EU can’t and won’t enforce the same rigour for 3rd party cloud AI. Which is the problem for Apple.

If said 3rd party service leaks private data, guess which company is going to be in the BIG HEADLINE and which one will hardly be mentioned in the news?

benoau an hour ago | parent | next [-]

They've just announced PCC for Google Cloud using Nvidia GPUs and Intel CPUs so it would probably run on just about anything -

https://security.apple.com/blog/expanding-pcc/

simjnd 13 minutes ago | parent | prev | next [-]

Ah, I see. I overestimated the amount of stripping / anonymization that was being done on device. Thought the server-side could be quite generic. Thanks!

bigyabai an hour ago | parent | prev [-]

> EU can’t and won’t enforce the same rigour for 3rd party cloud AI. Which is the problem for Apple.

Why should they? If the user decides to trust a third party, Apple shouldn't retain veto power for the customer's choice.

This is how macOS treats apps like OpenClaw. It can absolutely work for iOS too.

JumpCrisscross an hour ago | parent | prev | next [-]

> Why couldn't the same process could be used to handoff the data to a 3rd-party AI provider?
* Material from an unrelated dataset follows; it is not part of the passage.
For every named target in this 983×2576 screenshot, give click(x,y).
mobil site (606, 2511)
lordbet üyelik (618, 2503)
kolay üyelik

You have more safeguards if it’s running on your own metal. It’s reasonable to want to understand that better, perhaps with your own red team, before opening up customer data to actual potential hostiles.

simjnd 13 minutes ago | parent [-]

Yeah I overestimated the amount of stripping / anonymization that was being done on device and didn't realize how much plumbing was required server-side too to have good enough privacy guarantees

spullara an hour ago | parent | prev [-]

The 3rd party firm is the one that wants the data. No need for someone to steal it from them.